Having a small bucket of clean water and a clean sponge ready before you even start the process is important.


----------



## Handyman (Jan 2, 2008)

I use Gorilla Glue on almost everything. There is no room for error. You wipe it off when it's wet or you live with it dry.


----------



## GeorgeC (Jul 30, 2008)

I think that Tony B stated what I do pretty well. 

Inside corners are the hardest. There I use a screw driver blade wrapped in a wet rag to remove as much as possible.

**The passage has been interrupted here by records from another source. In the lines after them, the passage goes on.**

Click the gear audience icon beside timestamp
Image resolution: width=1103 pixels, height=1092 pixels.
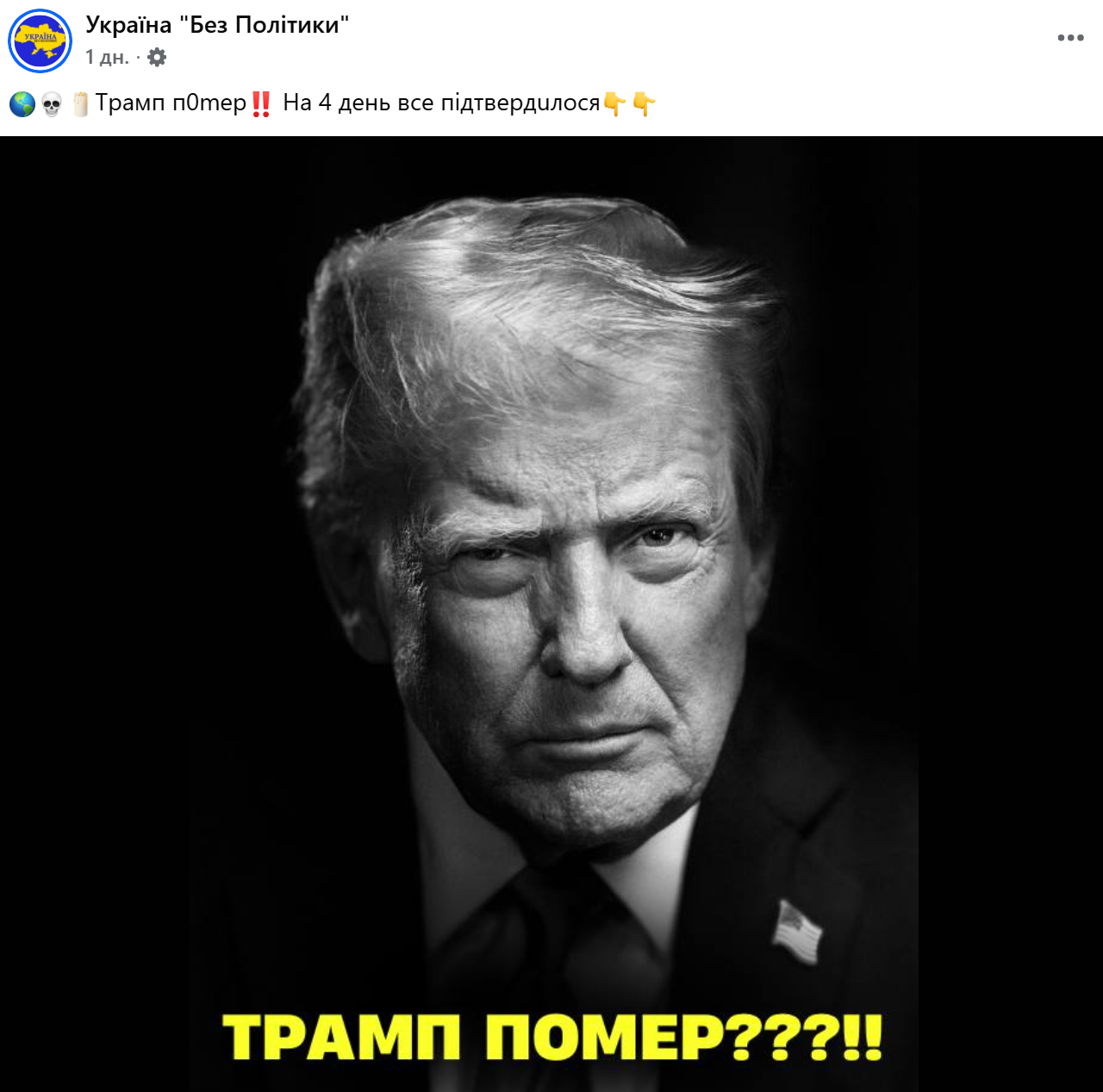157,58
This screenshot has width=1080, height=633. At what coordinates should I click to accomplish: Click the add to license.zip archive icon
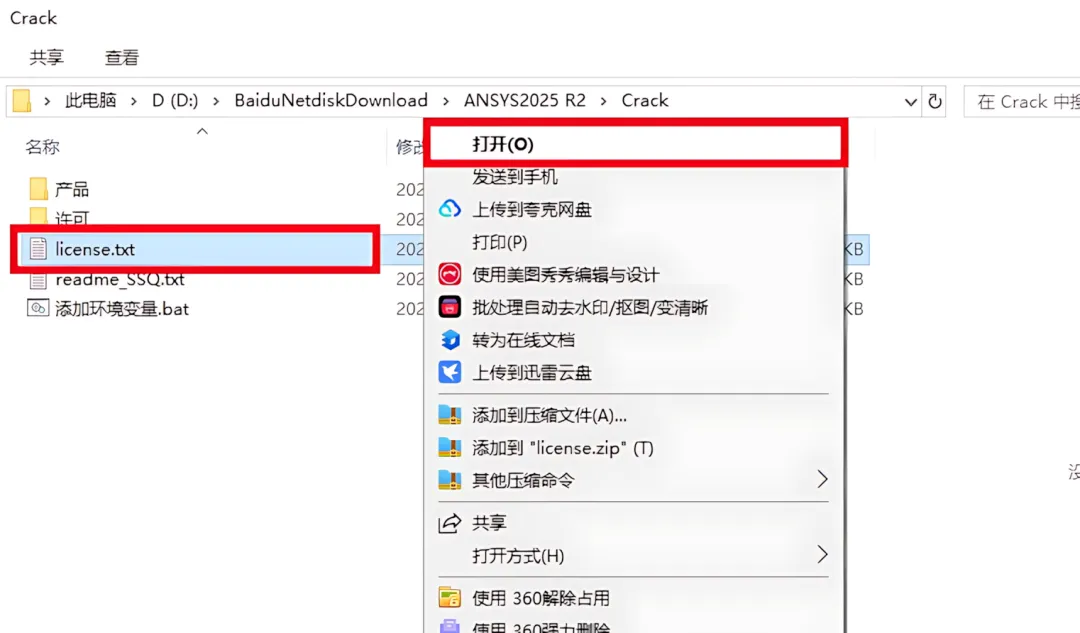pos(450,448)
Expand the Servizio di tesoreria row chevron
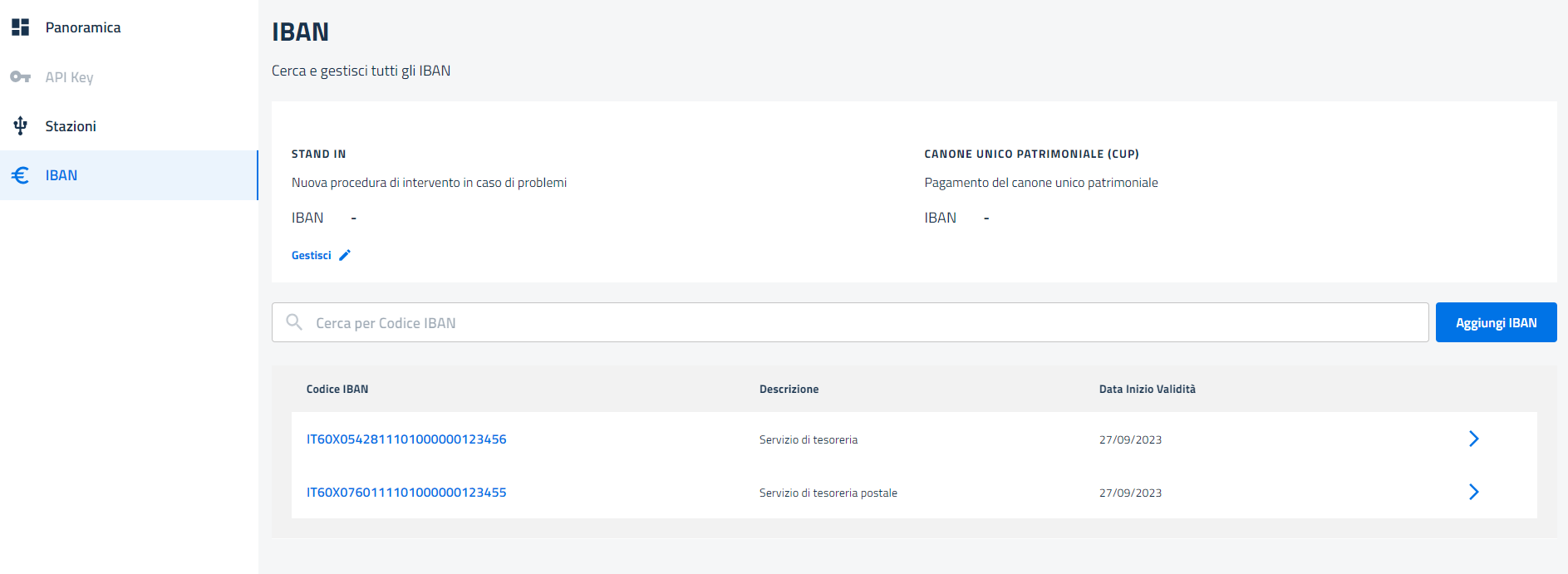This screenshot has height=574, width=1568. pos(1473,439)
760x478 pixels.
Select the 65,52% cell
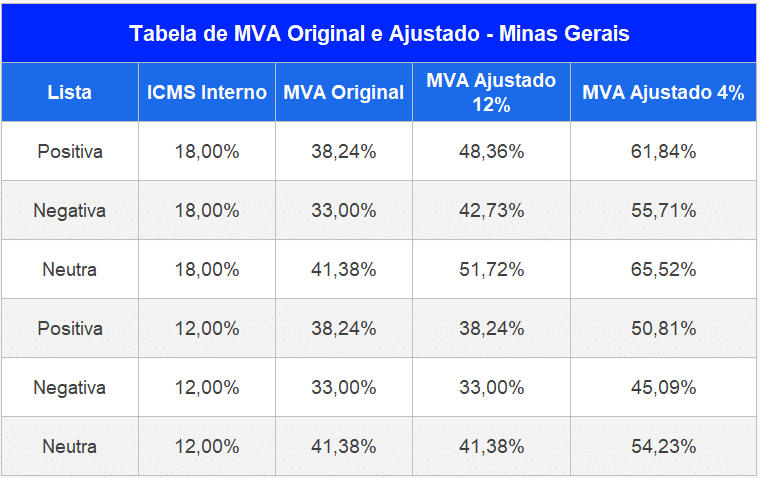[663, 270]
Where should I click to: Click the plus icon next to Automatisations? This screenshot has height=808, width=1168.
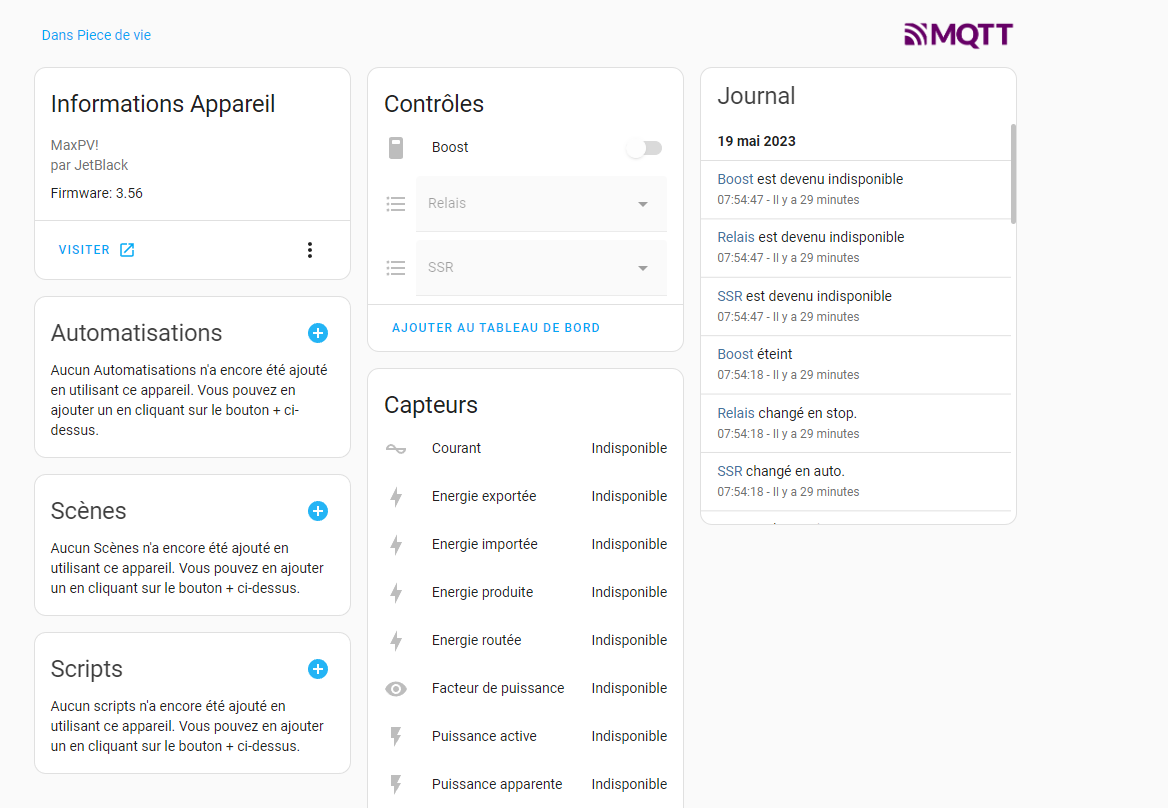[x=318, y=333]
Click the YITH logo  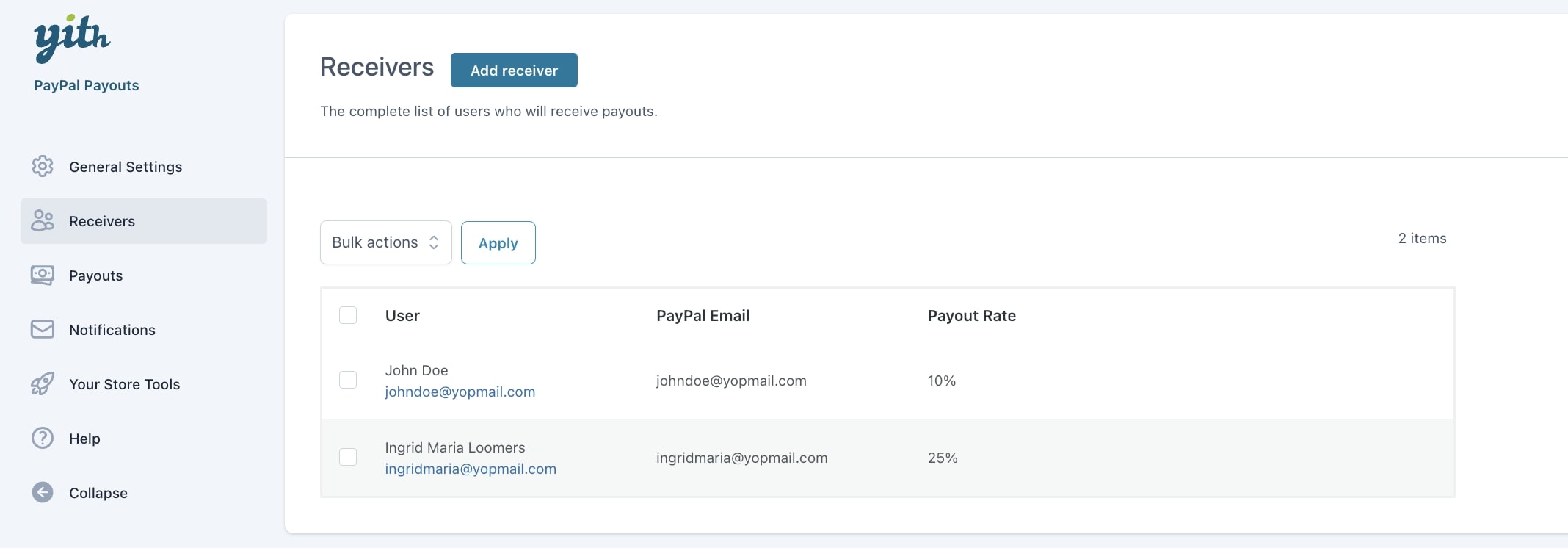(x=72, y=37)
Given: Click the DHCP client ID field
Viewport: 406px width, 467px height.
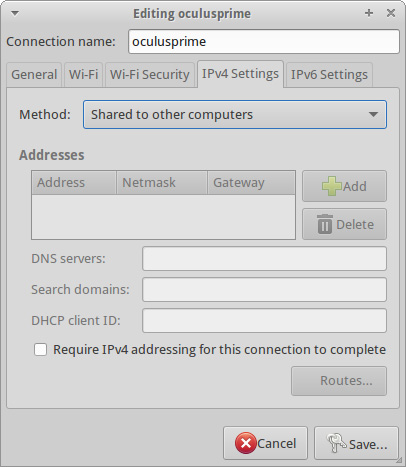Looking at the screenshot, I should point(264,320).
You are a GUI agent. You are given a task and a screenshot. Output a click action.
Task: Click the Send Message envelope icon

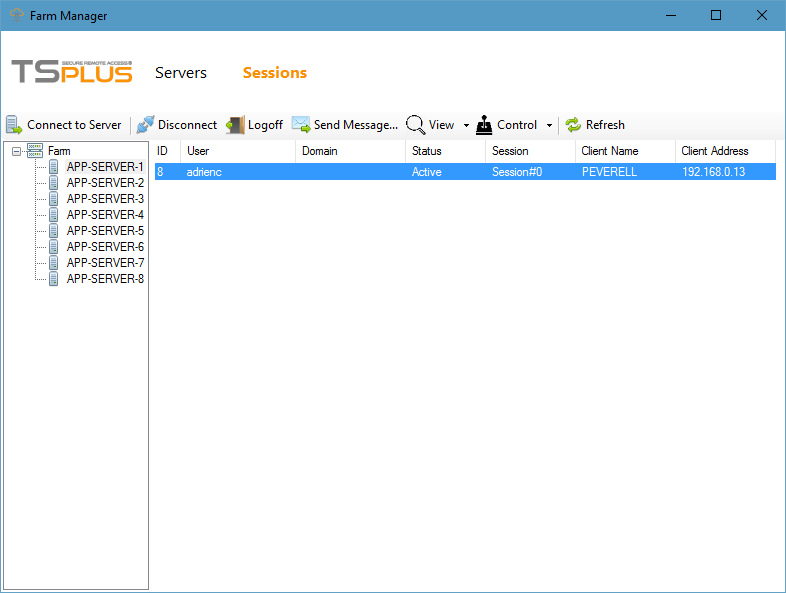point(301,125)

Otherwise, as already stated, if it dries then it is sand, sand and sand some more.

George


----------



## allthunbs (May 14, 2008)

GeorgeC said:


> I think that Tony B stated what I do pretty well.
> 
> Inside corners are the hardest. There I use a screw driver blade wrapped in a wet rag to remove as much as possible.
> 
> ...


An alternative to sanding is a scraper. Properly hooked it will clean up glue nicely. Used very carefully, it is possible to remove just the glue. I use magnifying glasses for this part just to be sure I don't get carried away and take too much off.


----------



## djonesax (Mar 3, 2008)

Handyman said:


> I use Gorilla Glue on almost everything. There is no room for error. You wipe it off when it's wet or you live with it dry.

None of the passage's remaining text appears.